* [Text to read]:

* begin *

# Rattling sound when accelerating on GA16



## itp (May 2, 2006)

I have a 1994 Sentra LE. When accelerating, I hear a rattling sound from the engine compartment. It's audible from inside the car and from outside the car. It usually only happens when it's hot outside, or when the car has been idling for 5-10 minutes, and only when the car is moving (so I can't just pop the hood, open the throttle and listen where it's coming from). It's worst when I'm only pushing about 1/3 or less of the way down on the gas pedal; opening the throttle more will usually make it stop. I rarely hear it on the highway. 

I cleaned the TB and IACV, seafoamed the engine and replaced the spark plugs, wires, cap, and rotor (all oem parts, ngk plugs properly gapped). It seemed to go away at first, but when it got hot outside, the noise was still there.

The car accelreates smoothly, runs good, and idles good. What could be causing this?


----------



## travis_k (Jan 14, 2005)

Sounds like its pinging, what grade gas are you using? Mine pings unless I run 91 octane.
I've got the timing advanced a little too.


----------



## itp (May 2, 2006)

I use 87, as did the original owner. I tried a tankful of 89 octane on two seperate occaisions, and it made no difference whatsoever. I guess I could try 91 next time.

It's made the sound since I got it last year, but recently it's gotten a little worse; it's also gotten a lot hotter out. My car is 100% stock (unless you'd count a k&n drop-in filter as not-stock).


----------



## itp (May 2, 2006)

Could it be the catalytic converter?


----------



## travis_k (Jan 14, 2005)

Mine usually pings unless i use 91 octane gas. I think they are just like that.


----------



## Rolling_over12 (Jun 29, 2006)

Well I have the same problem with my 1991 I do use 96 Octane fuel  not gonna tell u whenre i get it from well anyhow It isnt the cat I dont have one Im still trying to figure it out I need my timming done that is for sure this might be the problem sigh I dont wanna do it


----------



## sunnysentra (Jul 24, 2002)

Does it sound like tinking at part throttle on a hill? usually its when the engine is at low speed and you have it in higher gear like 4th and going up a hill, that would do it then.

* end *

* [Extracted material]:
* begin *

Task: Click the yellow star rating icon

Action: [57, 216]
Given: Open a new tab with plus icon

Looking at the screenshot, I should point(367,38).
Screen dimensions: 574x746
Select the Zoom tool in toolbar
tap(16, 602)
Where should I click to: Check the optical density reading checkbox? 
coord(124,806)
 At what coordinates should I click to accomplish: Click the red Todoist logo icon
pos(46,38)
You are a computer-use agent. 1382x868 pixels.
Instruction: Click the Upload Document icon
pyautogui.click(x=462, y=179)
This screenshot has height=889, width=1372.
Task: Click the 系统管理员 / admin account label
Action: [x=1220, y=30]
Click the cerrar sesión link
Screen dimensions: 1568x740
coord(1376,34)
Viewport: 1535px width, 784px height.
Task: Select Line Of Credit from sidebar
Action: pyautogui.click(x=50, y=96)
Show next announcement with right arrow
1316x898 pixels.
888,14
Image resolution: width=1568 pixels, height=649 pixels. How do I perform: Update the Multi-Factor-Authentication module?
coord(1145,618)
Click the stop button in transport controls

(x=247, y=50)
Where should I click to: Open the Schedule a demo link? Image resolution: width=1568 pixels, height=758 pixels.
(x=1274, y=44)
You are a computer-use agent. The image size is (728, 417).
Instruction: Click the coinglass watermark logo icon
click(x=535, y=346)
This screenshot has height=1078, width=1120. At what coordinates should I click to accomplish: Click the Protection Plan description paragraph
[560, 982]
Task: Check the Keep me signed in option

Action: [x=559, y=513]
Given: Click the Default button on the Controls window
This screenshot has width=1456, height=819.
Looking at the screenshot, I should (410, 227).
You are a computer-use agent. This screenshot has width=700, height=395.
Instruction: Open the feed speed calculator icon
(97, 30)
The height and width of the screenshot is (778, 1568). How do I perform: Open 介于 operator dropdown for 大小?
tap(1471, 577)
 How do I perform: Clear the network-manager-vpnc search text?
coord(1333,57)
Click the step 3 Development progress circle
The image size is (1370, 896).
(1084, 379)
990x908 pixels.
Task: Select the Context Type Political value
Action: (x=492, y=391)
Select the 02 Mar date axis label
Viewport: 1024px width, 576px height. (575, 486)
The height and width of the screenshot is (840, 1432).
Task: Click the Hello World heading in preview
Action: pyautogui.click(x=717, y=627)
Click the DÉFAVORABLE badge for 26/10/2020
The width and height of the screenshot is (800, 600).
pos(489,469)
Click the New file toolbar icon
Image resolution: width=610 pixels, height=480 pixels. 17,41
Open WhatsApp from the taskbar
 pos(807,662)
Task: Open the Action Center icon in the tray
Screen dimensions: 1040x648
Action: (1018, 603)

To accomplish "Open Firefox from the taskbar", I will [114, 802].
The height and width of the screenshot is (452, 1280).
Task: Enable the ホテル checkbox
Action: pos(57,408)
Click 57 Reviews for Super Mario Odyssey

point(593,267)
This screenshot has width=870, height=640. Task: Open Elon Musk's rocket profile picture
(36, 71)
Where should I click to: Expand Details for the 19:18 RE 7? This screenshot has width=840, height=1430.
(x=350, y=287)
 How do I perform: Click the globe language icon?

* end *

* [Problem A]: Reproduce the part of the GA16 rattle thread that opens with the words containing "I've got the" and closes with "91 next time.".
* [Problem B]: Which octane grades of fuel are mentioned in the GA16 rattle thread? List each one.
The records were taken from a different source than the text.

* [Full output A]:
I've got the timing advanced a little too.


----------



## itp (May 2, 2006)

I use 87, as did the original owner. I tried a tankful of 89 octane on two seperate occaisions, and it made no difference whatsoever. I guess I could try 91 next time.

* [Full output B]: 87, 89, 91, 96